Leaving out all pictures, return exactly the lines from the one that contains "This screenshot has height=409, width=750." through the end of the data below.
──────── Exercise material ────────
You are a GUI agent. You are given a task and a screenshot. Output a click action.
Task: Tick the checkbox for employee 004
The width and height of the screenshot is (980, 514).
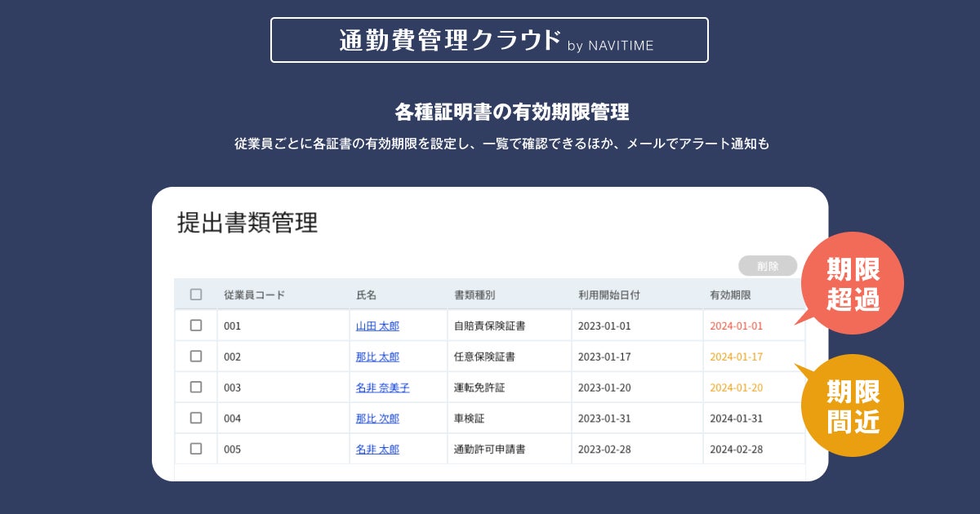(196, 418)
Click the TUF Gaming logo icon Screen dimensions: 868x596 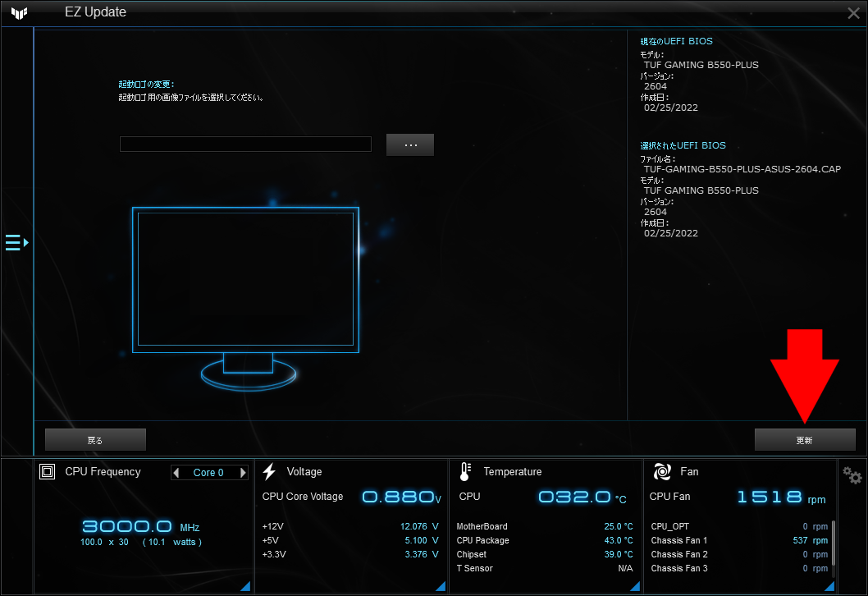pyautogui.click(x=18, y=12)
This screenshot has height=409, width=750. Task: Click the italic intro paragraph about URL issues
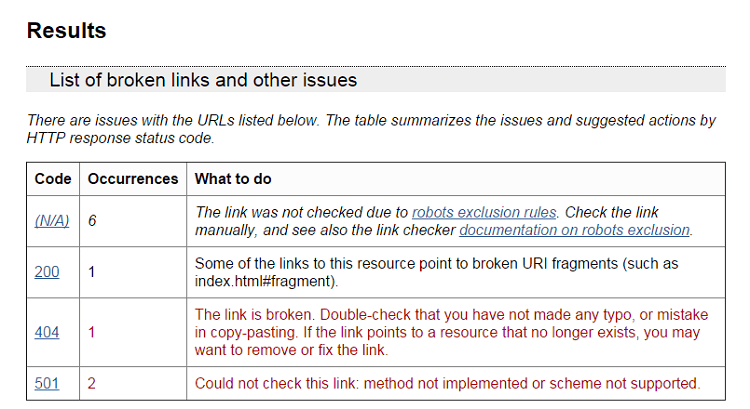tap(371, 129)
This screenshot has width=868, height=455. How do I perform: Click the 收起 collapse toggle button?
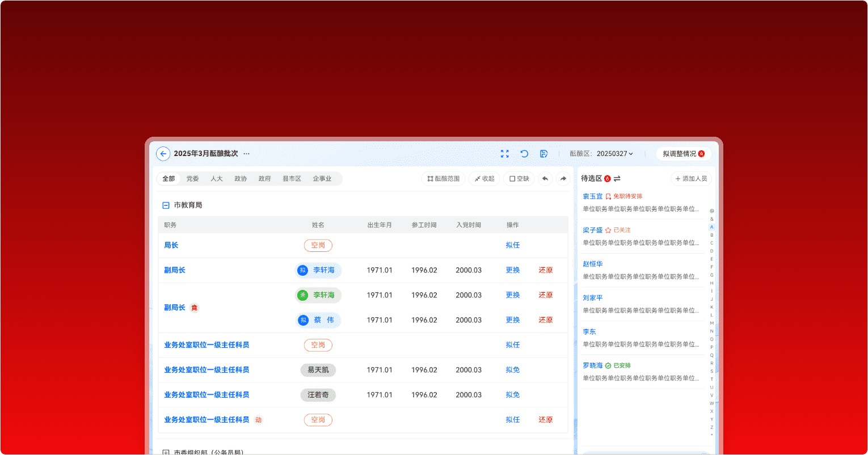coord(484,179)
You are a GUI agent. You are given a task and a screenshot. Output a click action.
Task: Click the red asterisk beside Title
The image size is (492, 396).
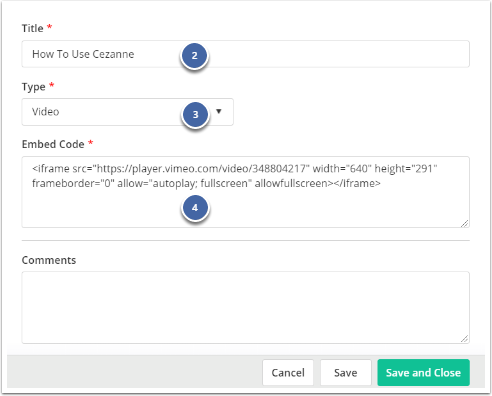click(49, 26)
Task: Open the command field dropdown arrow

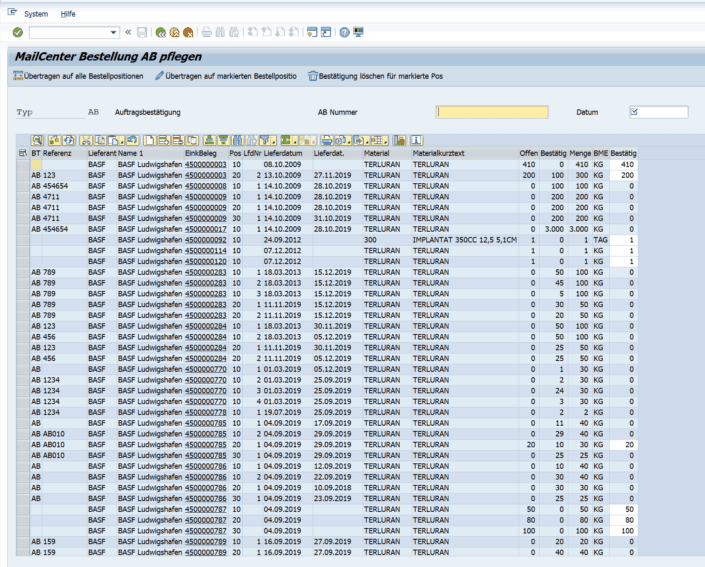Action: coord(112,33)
────────
■ Output for this task:
This screenshot has height=409, width=750. Task: Click the italic intro paragraph about URL issues
tap(371, 129)
This screenshot has width=868, height=455. How do I perform: Click the 收起 collapse toggle button?
coord(484,179)
You are a GUI agent. You are given a task and a screenshot. Output a click action.
Task: Click the red asterisk beside Title
The image size is (492, 396).
click(49, 26)
Task: Open the command field dropdown arrow

Action: coord(112,33)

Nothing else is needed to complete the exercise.